= Directions for this task =
Look through the material below. Return exactly the lines from the one with "Showroom & Locations (218, 714)" through the one with "Квартиру в новостройке и вторичке (52, 305)", both included.

= Data provided =
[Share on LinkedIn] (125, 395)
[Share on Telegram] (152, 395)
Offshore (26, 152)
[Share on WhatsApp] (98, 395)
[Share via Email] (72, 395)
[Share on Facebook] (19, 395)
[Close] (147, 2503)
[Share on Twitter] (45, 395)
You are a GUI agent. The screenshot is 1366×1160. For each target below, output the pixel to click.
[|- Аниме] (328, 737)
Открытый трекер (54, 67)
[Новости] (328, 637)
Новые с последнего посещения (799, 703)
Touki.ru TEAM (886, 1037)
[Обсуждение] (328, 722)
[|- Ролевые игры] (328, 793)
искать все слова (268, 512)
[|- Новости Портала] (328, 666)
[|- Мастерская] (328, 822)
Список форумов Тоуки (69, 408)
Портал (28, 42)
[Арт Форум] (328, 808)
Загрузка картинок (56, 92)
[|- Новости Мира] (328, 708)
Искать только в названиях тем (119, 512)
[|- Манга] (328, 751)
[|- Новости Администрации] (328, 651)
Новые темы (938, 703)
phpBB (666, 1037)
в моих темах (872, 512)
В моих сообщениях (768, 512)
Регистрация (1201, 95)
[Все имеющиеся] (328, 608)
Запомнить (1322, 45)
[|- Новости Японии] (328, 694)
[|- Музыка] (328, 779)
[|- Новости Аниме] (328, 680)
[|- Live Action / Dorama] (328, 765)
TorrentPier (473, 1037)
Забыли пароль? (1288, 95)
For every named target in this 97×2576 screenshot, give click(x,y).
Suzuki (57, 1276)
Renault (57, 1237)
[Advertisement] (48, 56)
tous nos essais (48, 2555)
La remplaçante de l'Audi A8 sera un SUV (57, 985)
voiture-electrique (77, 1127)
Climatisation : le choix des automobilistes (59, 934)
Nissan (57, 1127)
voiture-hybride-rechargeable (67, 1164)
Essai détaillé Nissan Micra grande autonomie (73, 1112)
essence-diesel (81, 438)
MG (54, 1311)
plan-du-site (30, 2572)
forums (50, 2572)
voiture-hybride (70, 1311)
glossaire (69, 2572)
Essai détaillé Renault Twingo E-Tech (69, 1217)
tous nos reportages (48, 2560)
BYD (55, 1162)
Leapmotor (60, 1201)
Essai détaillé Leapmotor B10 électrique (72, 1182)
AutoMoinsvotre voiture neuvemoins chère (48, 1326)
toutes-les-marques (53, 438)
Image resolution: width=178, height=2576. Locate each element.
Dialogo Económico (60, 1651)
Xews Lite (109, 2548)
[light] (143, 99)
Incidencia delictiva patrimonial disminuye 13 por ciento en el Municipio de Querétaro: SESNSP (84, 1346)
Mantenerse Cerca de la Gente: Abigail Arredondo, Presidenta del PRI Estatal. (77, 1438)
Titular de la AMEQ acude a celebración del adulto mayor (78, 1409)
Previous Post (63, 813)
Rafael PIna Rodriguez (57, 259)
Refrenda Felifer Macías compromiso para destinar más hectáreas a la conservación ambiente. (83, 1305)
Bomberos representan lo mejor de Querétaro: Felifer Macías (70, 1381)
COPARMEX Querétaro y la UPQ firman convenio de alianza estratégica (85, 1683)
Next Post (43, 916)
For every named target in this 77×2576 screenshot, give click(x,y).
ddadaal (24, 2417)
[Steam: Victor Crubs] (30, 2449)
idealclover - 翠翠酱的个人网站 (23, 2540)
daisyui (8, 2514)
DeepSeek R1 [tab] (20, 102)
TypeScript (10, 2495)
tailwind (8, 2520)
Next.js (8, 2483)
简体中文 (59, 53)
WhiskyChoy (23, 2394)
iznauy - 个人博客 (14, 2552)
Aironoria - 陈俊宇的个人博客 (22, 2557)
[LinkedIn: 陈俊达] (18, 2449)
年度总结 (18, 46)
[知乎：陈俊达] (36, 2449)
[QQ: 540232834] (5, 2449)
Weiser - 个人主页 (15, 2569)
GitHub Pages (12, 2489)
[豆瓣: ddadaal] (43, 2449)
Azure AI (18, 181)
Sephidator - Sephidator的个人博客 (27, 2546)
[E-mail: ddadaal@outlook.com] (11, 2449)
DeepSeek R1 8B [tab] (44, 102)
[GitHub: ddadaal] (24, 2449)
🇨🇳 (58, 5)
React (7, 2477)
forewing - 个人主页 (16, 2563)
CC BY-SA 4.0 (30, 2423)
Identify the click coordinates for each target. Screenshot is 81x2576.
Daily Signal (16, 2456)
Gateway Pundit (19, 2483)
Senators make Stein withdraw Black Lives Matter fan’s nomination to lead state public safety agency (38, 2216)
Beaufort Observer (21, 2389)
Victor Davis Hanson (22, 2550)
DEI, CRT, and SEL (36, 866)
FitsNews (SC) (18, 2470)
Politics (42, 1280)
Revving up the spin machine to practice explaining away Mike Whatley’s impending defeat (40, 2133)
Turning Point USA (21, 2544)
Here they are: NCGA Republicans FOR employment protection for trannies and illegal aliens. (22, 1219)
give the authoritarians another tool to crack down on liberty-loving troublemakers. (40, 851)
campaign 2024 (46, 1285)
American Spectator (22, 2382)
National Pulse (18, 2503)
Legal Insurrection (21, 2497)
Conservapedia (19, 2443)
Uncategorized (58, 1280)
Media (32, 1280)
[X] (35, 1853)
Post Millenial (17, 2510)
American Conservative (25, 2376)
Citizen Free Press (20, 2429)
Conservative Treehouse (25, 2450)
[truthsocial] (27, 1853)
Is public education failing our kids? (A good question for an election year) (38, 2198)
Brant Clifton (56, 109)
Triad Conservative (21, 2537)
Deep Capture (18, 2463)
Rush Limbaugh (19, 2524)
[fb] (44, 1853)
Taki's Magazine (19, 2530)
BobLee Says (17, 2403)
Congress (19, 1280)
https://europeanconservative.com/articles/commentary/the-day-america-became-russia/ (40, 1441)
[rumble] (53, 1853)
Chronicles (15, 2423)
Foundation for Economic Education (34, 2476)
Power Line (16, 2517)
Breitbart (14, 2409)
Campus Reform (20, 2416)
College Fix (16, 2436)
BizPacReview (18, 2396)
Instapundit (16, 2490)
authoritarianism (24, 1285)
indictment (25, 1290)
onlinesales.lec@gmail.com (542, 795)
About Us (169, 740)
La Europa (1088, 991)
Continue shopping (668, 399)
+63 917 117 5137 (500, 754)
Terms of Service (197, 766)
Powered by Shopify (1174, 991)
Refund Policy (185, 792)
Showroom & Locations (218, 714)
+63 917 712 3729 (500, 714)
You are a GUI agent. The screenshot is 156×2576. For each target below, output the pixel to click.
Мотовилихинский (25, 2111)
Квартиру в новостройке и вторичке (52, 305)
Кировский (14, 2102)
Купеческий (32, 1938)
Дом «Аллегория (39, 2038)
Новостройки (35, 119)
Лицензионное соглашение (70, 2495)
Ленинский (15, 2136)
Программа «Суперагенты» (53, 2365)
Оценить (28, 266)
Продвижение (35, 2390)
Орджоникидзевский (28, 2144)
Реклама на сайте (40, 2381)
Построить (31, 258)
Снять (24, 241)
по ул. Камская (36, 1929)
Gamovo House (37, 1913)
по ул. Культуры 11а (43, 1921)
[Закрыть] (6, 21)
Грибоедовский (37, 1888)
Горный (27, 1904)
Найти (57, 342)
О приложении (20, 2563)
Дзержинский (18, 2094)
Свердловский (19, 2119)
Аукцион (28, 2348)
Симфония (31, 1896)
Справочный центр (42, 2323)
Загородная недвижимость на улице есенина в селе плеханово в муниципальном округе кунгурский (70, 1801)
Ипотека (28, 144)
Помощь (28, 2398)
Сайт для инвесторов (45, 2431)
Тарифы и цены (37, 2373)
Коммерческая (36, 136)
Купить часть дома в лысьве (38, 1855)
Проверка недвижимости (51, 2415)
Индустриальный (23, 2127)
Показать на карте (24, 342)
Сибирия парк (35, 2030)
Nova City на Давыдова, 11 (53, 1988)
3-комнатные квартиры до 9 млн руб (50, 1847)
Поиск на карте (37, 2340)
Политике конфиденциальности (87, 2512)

= Reply =
Showroom & Locations (218, 714)
+63 917 712 3729 (500, 714)
You are a GUI agent. The screenshot is 156×2576. For each target below, output the pixel to click.
Мотовилихинский (25, 2111)
Квартиру в новостройке и вторичке (52, 305)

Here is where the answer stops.